=== RECORDS SHOWN ===
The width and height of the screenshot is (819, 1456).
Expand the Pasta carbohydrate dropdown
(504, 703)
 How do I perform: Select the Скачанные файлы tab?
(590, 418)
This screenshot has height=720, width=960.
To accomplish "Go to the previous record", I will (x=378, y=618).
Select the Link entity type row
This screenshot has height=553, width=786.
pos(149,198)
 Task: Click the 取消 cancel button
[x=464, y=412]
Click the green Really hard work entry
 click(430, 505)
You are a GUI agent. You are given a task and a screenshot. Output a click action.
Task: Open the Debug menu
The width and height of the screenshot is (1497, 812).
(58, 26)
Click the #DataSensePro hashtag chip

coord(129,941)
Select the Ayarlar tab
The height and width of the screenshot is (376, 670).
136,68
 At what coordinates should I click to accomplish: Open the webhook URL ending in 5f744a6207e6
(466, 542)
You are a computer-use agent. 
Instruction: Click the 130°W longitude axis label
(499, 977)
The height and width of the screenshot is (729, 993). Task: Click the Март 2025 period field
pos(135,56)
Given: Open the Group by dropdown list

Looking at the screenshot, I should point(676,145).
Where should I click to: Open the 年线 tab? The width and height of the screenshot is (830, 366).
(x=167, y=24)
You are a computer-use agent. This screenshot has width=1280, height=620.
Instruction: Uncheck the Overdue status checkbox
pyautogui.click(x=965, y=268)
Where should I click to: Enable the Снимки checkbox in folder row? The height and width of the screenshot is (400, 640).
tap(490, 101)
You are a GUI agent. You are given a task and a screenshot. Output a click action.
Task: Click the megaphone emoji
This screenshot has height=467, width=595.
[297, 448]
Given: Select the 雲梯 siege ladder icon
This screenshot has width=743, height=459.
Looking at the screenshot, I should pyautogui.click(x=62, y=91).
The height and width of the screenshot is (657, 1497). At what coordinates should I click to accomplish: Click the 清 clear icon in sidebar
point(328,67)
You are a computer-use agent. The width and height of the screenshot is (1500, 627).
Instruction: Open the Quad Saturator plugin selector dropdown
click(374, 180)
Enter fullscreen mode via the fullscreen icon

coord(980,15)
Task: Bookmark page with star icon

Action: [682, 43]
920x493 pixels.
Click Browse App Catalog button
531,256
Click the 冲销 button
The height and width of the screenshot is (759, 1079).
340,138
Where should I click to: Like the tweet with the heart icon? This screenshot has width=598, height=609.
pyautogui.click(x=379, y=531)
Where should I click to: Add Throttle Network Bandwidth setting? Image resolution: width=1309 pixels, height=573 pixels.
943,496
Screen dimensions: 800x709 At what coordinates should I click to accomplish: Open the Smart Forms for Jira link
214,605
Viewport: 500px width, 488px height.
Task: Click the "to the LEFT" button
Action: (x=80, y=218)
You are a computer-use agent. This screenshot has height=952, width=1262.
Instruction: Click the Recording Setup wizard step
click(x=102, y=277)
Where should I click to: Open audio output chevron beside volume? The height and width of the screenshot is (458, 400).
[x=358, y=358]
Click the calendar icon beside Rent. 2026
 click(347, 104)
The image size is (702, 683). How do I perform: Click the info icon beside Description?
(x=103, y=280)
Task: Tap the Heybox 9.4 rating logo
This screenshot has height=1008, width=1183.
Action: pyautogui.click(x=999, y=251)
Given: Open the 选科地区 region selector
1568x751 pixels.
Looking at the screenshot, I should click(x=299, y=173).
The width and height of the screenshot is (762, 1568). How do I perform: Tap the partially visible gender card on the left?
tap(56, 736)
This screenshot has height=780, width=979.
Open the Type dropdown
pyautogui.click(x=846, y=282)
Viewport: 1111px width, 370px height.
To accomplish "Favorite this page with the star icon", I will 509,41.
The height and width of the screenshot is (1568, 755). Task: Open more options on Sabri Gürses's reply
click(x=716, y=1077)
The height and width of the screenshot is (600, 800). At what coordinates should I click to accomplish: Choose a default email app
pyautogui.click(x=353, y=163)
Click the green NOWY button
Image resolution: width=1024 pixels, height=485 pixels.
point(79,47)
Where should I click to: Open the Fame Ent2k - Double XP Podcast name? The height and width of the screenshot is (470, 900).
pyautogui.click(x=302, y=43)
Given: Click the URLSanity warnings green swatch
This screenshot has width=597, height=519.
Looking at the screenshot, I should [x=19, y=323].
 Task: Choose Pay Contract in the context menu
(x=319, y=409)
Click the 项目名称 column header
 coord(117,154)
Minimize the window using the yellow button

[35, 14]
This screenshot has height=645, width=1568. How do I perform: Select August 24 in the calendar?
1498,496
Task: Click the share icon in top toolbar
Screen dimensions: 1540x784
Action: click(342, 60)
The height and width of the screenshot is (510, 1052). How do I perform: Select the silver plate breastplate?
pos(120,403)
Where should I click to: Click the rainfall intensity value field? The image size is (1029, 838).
===
There is a line with "This screenshot has height=553, width=786." and a line with "Task: Open the Debug menu" above. Copy exactly those two lines and all lines between them, with nothing else.

This screenshot has height=553, width=786.
pos(149,198)
 Task: Click the 取消 cancel button
[x=464, y=412]
Click the green Really hard work entry
 click(430, 505)
You are a GUI agent. You are given a task and a screenshot. Output a click action.
Task: Open the Debug menu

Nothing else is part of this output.